== EXERCISE TASKS ==
A - In the IEPI executive brief on the Russia-Ukraine conflict, which historical partition would the first scenario mirror?
B - Carry on the IEPI executive brief on the Russia-Ukraine conflict, picking up after its last sentence.

IEPI Executive Brief: White Paper on the Russia-Ukraine Conflict

Introduction: The attached “white paper” is the interdisciplinary product of cosmopolitan collaboration by scholars, researchers, and political actors, who now comprise a new network: Independent Experts Peace Initiatives (IEPI). Defending the integrity of Ukraine is impossible without clarifying the interests and beliefs of the Russian invader. With that in mind, we offer a balanced and nuanced assessment of the crisis based on verifiable data. Our focus is not simply on governments, but the impact of their decisions on everyday citizens. This “executive brief” summarizes the white paper—and references its appropriate sections.

Causes

Russian imperialism, distrust of NATO expansion, indifference to minority rights, historical memories, and mutually exclusive interests culminated in the humanitarian cataclysm unleashed by Russia’s invasion of Ukraine.

Sanctions

Current sanctions have been ineffective in weakening the Russian military, devastating the economy, blocking oil and gas exports, or changing the strategic aims of the Russian Federation. They have indiscriminately targeted all citizens, fostered xenophobia, and thus, actually, strengthened the regime. Efficacious sanctions should focus on military and energy sectors of the economy, close financial loopholes, and zero-in on oligarchs.

Scenarios

We envision the following scenarios for the development of the conflict:

  • Russia’s military conquest of Ukrainian territory is tacitly acknowledged and the cessation of hostilities occurs without a formal peace agreement. This would most likely destabilize the region and increase the risk of further escalation. This likely scenario would mirror the partition of Cyprus.
  • Direct confrontation with NATO: this is a possibility, but the likelihood of this scenario coming to fruition is extremely low.
  • A nuclear attack is considered unlikely by most of our experts, given that the US has backed down. However, Ukrainian drone attacks and the destruction of part of Russia’s nuclear triad by Ukrainian saboteurs in June 2025 have increased the likelihood of a nuclear response from Moscow.
  • Russia expands the conflict: the Baltic states of Estonia, Latvia and Lithuania could be at risk. However, given the serious damage inflicted on Russia’s strategic forces recently and the prospect of a consolidated response from NATO, this scenario is unlikely to be considered realistic.
  • However, this does not exclude hybrid attacks, including cyberattacks, disinformation and growing geopolitical threats.
  • Division of spheres of influence: division of spheres of influence or implementation of the so-called “New Yalta” or “Global Compromise”, which can develop in four different directions with very different consequences.
  • The parties to the conflict, both Russia and Ukraine, are critical of US peace initiatives. Russia continues to bomb Ukraine and each side blames the other for the continuation of the war. Under these circumstances, events will develop in accordance with the first five scenarios.

[Items from a data source]

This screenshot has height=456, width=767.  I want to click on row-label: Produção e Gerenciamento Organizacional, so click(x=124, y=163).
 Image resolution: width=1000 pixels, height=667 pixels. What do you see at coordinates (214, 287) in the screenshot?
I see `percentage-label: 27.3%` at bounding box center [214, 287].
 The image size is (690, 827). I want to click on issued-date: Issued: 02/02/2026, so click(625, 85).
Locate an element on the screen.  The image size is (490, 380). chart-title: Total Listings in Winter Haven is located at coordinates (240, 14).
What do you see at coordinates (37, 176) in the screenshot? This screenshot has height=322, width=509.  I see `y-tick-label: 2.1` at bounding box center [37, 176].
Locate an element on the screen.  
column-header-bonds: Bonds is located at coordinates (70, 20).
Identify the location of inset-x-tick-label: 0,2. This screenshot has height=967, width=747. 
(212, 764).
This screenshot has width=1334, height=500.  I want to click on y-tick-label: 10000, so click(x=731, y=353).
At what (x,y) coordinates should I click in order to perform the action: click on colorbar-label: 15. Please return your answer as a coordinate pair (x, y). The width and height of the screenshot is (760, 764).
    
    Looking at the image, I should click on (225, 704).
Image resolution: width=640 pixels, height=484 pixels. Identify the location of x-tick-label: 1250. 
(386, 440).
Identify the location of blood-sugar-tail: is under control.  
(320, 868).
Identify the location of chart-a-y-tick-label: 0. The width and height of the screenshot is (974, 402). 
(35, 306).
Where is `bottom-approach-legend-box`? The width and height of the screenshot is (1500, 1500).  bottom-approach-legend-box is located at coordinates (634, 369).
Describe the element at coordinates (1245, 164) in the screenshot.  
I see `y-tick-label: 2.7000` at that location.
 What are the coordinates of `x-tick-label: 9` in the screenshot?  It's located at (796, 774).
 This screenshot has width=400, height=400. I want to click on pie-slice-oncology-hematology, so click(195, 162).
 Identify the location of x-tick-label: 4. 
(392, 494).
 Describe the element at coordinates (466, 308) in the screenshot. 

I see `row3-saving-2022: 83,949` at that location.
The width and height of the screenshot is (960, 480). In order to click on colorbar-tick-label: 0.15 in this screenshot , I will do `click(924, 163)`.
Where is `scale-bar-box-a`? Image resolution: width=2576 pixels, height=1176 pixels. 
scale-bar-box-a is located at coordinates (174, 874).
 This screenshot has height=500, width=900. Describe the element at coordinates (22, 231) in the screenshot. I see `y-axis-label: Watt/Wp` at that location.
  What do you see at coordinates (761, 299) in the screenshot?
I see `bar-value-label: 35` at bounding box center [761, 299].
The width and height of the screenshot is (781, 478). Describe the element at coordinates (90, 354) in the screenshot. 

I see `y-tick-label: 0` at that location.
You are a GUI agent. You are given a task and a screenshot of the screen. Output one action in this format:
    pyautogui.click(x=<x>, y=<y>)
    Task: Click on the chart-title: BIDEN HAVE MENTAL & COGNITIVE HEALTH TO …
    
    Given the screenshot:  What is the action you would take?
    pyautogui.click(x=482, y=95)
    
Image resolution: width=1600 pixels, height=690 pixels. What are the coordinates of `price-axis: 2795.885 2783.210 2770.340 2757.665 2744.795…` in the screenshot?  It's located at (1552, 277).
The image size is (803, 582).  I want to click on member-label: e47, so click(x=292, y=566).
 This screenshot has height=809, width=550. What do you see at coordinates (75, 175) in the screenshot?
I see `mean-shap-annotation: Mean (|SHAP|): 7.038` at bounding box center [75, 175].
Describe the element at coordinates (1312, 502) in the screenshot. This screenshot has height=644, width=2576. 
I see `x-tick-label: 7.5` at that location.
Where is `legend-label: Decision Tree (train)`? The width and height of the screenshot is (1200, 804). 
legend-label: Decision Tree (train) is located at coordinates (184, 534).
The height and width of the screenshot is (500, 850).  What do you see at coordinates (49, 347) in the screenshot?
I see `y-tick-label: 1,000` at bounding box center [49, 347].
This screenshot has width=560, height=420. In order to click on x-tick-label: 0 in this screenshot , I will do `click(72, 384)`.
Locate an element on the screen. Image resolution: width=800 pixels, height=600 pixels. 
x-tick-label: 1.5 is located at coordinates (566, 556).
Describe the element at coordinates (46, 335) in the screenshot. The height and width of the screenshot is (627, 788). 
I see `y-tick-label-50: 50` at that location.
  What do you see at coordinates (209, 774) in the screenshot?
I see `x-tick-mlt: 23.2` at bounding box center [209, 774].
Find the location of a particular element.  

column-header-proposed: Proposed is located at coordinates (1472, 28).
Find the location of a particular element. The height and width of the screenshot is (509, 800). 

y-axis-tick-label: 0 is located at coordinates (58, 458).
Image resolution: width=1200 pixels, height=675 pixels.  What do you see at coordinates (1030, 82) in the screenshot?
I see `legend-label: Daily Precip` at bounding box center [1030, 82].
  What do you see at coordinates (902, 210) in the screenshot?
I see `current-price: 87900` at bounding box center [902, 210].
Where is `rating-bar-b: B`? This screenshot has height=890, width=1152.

== ANSWERS TO EACH TASK ==
A - The partition of Cyprus.

B -
Victims

On February 24, 2022, Russia announced the start of the so-called “special military operation” against Ukraine, which turned into the largest and most destructive military conflict in Europe since the end of World War II. Three years later over 1 million people have been killed or wounded, sexual assaults on Ukrainian women have been frequent, thousands of children have been “evacuated” to Russia, and Ukraine’s infrastructure and eco-system have been destroyed. Those rebuilding Ukraine must provide the war’s victims with free counseling and therapy, women’s centers and clinics, free burials, appropriate health care, housing and jobs, and compensation for the families.

Promoting Peace

Experts highlight key issues that participants can consider to promote negotiations and ultimately end hostilities:

  •  Create a new collective security system that can satisfy the main players – the US, Russia, the EU and China.
  •  Publicly acknowledge “red lines”: Russia perceives NATO expansion as a direct threat to its security.
  •  Provide incentives for stability: The prospects for de-escalation can only improve with the introduction of economic incentives.
  •  Include not only Ukraine in the negotiations, but “indirect participants” capable of influencing both sides of the conflict: not only from the West, but also from China, India and various countries of the Global South.
  •  “Reeze” of the conflict.

Discrete Prospects

The USA is now vacillating in its commitment to defend Ukraine and, simultaneously, beginning to treat NATO and the European Union less as allies than as rivals. It is becoming increasingly unclear about how it plans to deal with them, prospects of a pending Russian offensive, and the possibility that Ukraine will not agree to a peace without guarantees that will protect its sovereignty. In lieu of American support, Europe must develop its own strategy for Ukraine and the Baltics even as it deals with internal threats from right-wing extremist movements and disagreements over how to pursue the war among its member states. It could try to build its own military arsenal, which will take time, or wait for possible regime change in the United States following the congressional elections of 2026 and the presidential elections of 2028.

Russia must decide whether the conquest of Crimea and its claims on other Ukrainian territories, which would dismember its enemy, are ends unto themselves or first steps in pursuit of more expansive imperialist aims.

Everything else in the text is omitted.